- [Problem]: Copy the lines below word for word.

☆ ☆ ☆ ☆ ☆

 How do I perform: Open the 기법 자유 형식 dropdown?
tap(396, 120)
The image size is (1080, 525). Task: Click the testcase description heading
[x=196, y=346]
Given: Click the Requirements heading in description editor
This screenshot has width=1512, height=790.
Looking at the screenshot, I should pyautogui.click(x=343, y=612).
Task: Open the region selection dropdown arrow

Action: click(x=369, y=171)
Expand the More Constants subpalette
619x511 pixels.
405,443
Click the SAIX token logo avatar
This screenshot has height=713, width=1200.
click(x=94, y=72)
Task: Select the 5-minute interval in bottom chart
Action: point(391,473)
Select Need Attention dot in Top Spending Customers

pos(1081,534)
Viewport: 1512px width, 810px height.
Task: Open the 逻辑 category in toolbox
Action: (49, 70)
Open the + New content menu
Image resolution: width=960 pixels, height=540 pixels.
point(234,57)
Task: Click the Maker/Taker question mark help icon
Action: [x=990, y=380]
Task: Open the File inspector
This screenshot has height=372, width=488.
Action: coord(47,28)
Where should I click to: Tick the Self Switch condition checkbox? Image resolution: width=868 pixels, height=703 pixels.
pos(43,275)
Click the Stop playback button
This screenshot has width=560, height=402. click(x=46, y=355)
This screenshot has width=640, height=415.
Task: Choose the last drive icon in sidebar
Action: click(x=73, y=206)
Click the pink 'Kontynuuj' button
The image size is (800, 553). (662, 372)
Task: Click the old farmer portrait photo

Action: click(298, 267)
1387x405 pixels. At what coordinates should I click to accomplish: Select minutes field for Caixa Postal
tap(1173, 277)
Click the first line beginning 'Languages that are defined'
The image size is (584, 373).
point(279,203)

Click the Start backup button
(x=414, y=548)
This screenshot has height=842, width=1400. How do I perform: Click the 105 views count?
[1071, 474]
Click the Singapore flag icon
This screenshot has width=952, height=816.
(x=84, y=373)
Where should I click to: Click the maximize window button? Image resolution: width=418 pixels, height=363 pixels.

☆ ☆ ☆ ☆ ☆

- [Solution for this exercise]:
 How do I perform: Open the 기법 자유 형식 dropdown?
tap(396, 120)
The image size is (1080, 525). Task: Click the testcase description heading
[x=196, y=346]
Given: Click the Requirements heading in description editor
This screenshot has width=1512, height=790.
Looking at the screenshot, I should pyautogui.click(x=343, y=612).
Task: Open the region selection dropdown arrow

Action: click(x=369, y=171)
Expand the More Constants subpalette
619x511 pixels.
405,443
Click the SAIX token logo avatar
This screenshot has height=713, width=1200.
click(x=94, y=72)
Task: Select the 5-minute interval in bottom chart
Action: point(391,473)
Select Need Attention dot in Top Spending Customers

pos(1081,534)
Viewport: 1512px width, 810px height.
Task: Open the 逻辑 category in toolbox
Action: (49, 70)
Open the + New content menu
Image resolution: width=960 pixels, height=540 pixels.
point(234,57)
Task: Click the Maker/Taker question mark help icon
Action: [x=990, y=380]
Task: Open the File inspector
This screenshot has height=372, width=488.
Action: coord(47,28)
Where should I click to: Tick the Self Switch condition checkbox? Image resolution: width=868 pixels, height=703 pixels.
pos(43,275)
Click the Stop playback button
This screenshot has width=560, height=402. click(x=46, y=355)
This screenshot has width=640, height=415.
Task: Choose the last drive icon in sidebar
Action: click(x=73, y=206)
Click the pink 'Kontynuuj' button
The image size is (800, 553). (662, 372)
Task: Click the old farmer portrait photo

Action: click(298, 267)
1387x405 pixels. At what coordinates should I click to accomplish: Select minutes field for Caixa Postal
tap(1173, 277)
Click the first line beginning 'Languages that are defined'
The image size is (584, 373).
point(279,203)

Click the Start backup button
(x=414, y=548)
This screenshot has height=842, width=1400. How do I perform: Click the 105 views count?
[1071, 474]
Click the Singapore flag icon
This screenshot has width=952, height=816.
(x=84, y=373)
Where should I click to: Click the maximize window button? Image resolution: width=418 pixels, height=363 pixels.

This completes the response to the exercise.